Bisogna agire nel rispetto delle norme, è vero, ma anche ragionare in concreto sui diritti. Prevale quello del positivo a circolare in assenza di un'ordinanza del sindaco o quello di tutti gli altri a non essere contagiati? Quando si tratta dei diritti inviolabili della persona non si scherza e la libertà individuale può essere toccata solo nei casi e nei modi tassativamente previsti dalla Costituzione. Giusto. Ma su questa strada si arriva al paradosso della recentissima decisione di un giudice di Reggio Emilia: no al decreto penale di condanna per due persone che hanno firmato un'autocertificazione falsa. Durante il lockdown del marzo 2020 sono uscite per andare dal medico e non era vero. Ebbene, secondo quel giudice l'obbligo di stare a casa è una limitazione alla libertà personale, come l'arresto. Quindi: può arrivare soltanto dal giudice. Sarebbe insomma necessario un provvedimento - individuale - dell'autorità giudiziaria diretto a ogni singolo cittadino, nel rispetto dell'articolo 13 della Costituzione. In più: il Dpcm che ha imposto il lockdown non ha forza di legge, e già questo basterebbe. Ma se anche le restrizioni fossero previste da una legge sarebbe lo stesso. Dunque, chi autocertifica il falso non commette un reato perché è illegittimo il Dpmc che prevede l'autocertificazione. Imputati assolti. E non ritiene quel magistrato neppure di dover interrogare la Corte costituzionale: il Dpcm, in quanto atto amministrativo, se illegittimo può essere disapplicato dal giudice di merito.
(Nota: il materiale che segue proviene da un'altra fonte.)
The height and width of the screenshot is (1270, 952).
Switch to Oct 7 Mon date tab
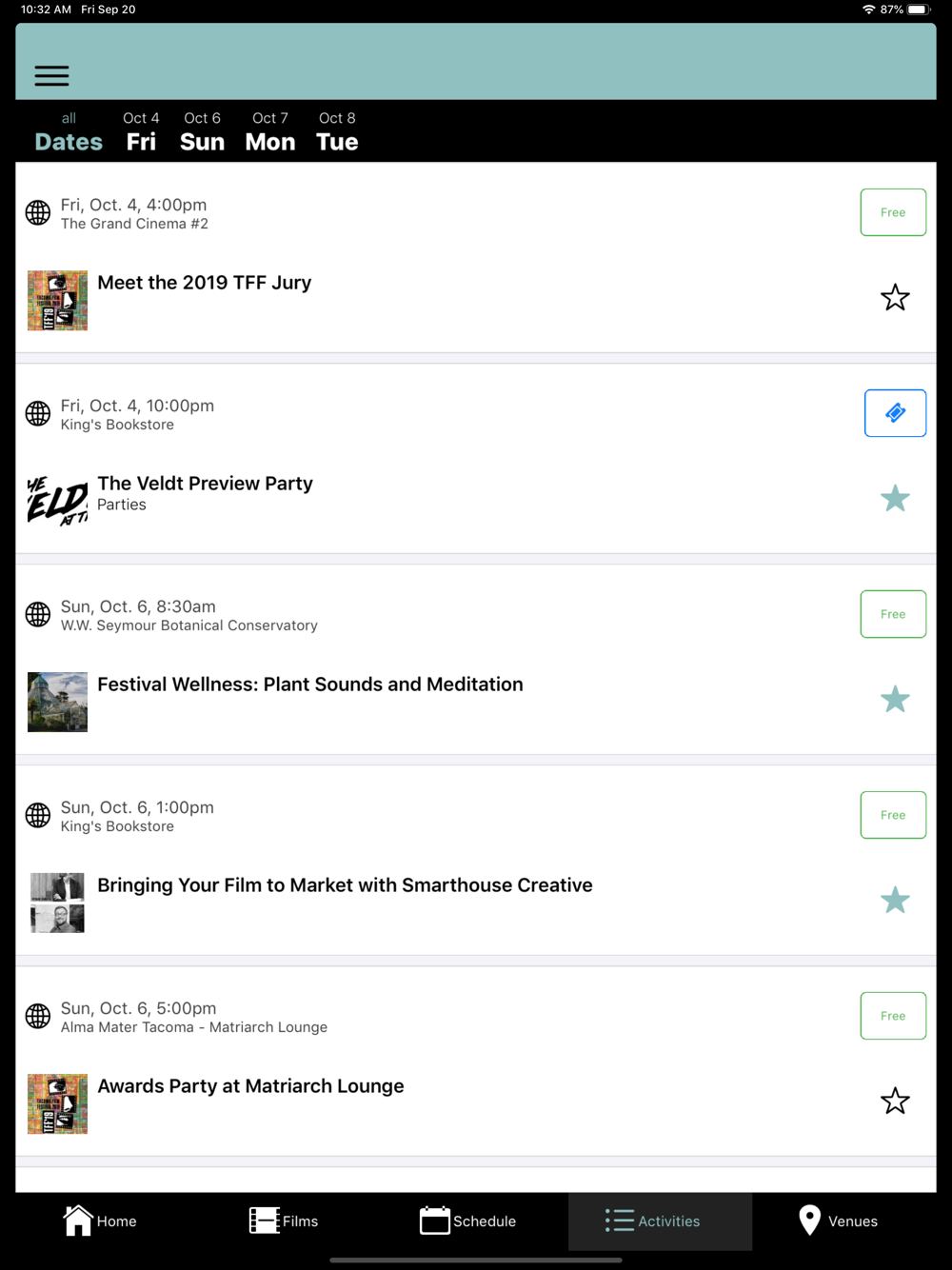[270, 131]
Sulla correttezza giuridica di questi verdetti potranno esercitarsi gli esperti di diritto ma per la maggioranza delle persone i provvedimenti restrittivi sono stati indispensabili per arginare la pandemia, soprattutto in un momento in cui non solo non c'erano i vaccini ma neanche i tamponi, per non dire dell'introvabile gel per le mani e delle mascherine a prezzi stellari.

Dal Palazzo di giustizia però non è ancora tutto. È intervenuta pure la Cassazione: chi apre il ristorante o il bar o il negozio o il centro estetico durante il lockdown, o in zona rossa, non commette il reato previsto dall'articolo 650 del Codice penale. Per il semplice motivo che un mese dopo la sua introduzione è stato depenalizzato: illecito amministrativo.
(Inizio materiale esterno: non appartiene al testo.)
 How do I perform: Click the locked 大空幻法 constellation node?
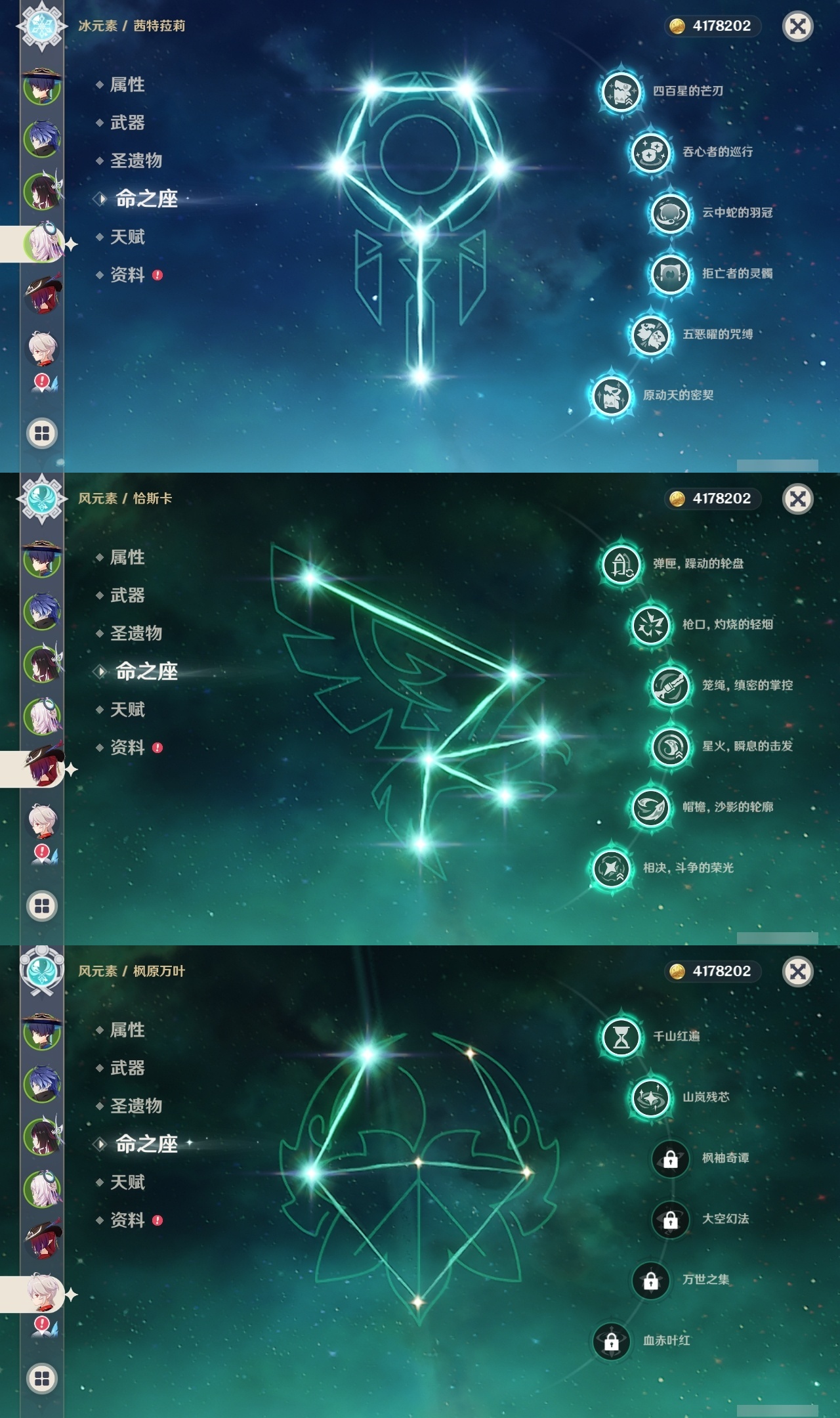(670, 1220)
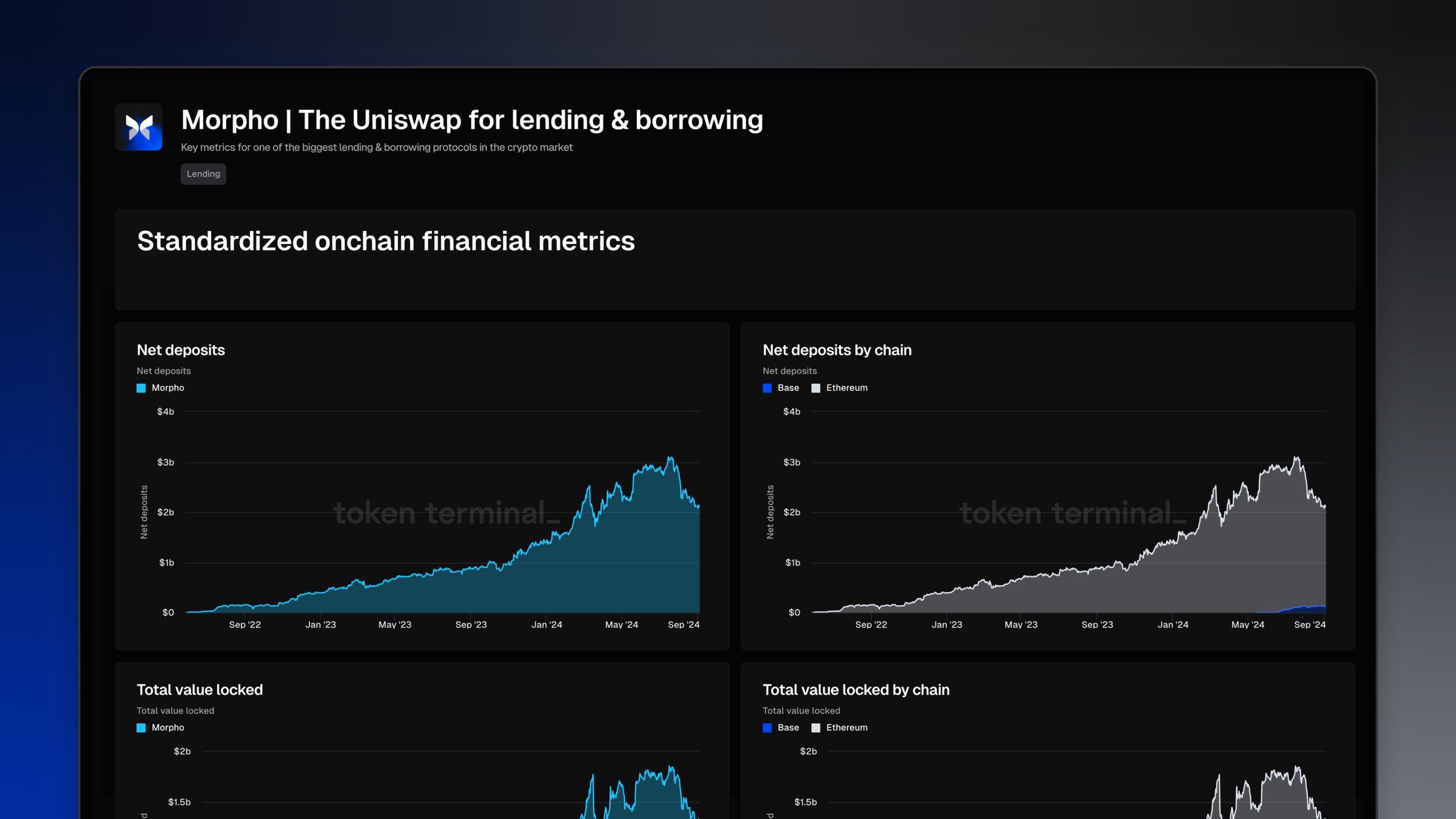Select the Lending category tag

pos(203,174)
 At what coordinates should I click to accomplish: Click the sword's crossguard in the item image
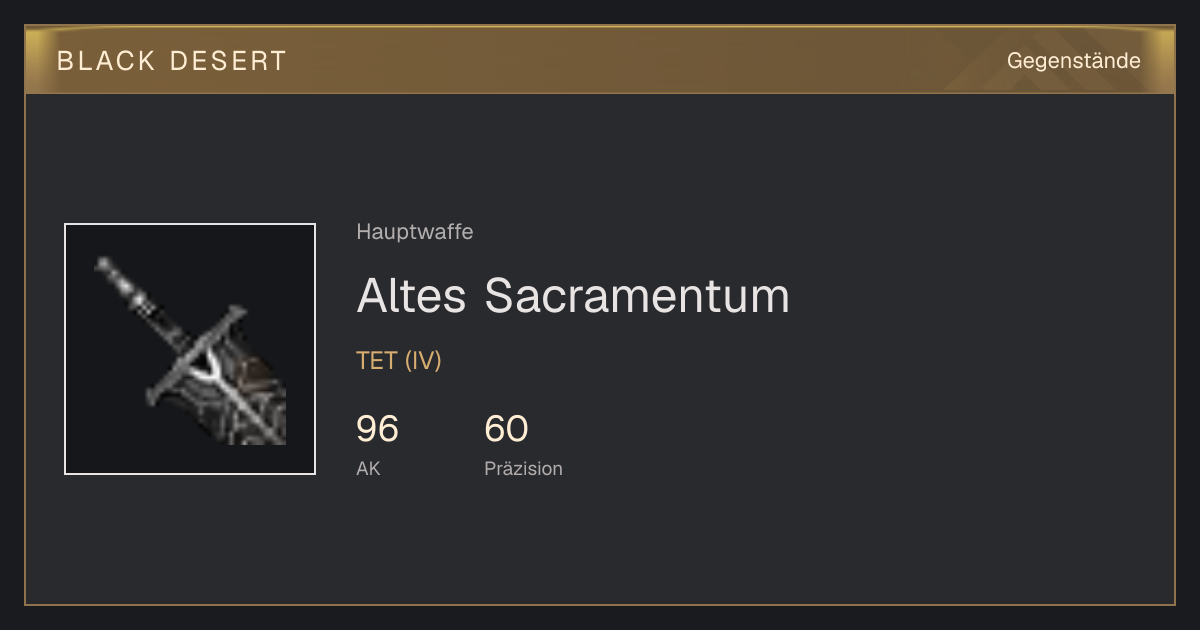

Non si vuole qui entrare nel merito di decisioni che sollevano dubbi dei quali si discute da dodici mesi. Ma è innegabile che la pandemia ci ha messo davanti a problematiche di grandissimo spessore che toccano la libertà individuale, inviolabile e tutelata dalla Costituzione. Le questioni di diritto, spesso di difficile comprensione, si riflettono sulla vita di tutti e allora il legislatore dovrebbe finalmente affrontarle. Davanti a un'emergenza sanitaria è impensabile che le compressioni della libertà personale - ovviamente limitatissime - possano essere decise solo dal giudice. Qualche strumento normativo andrebbe forse cambiato. Per evitare che il malato sia libero di contagiare gli altri e i milioni di fogli che abbiamo diligentemente compilato dal marzo 2020 diventino carta straccia.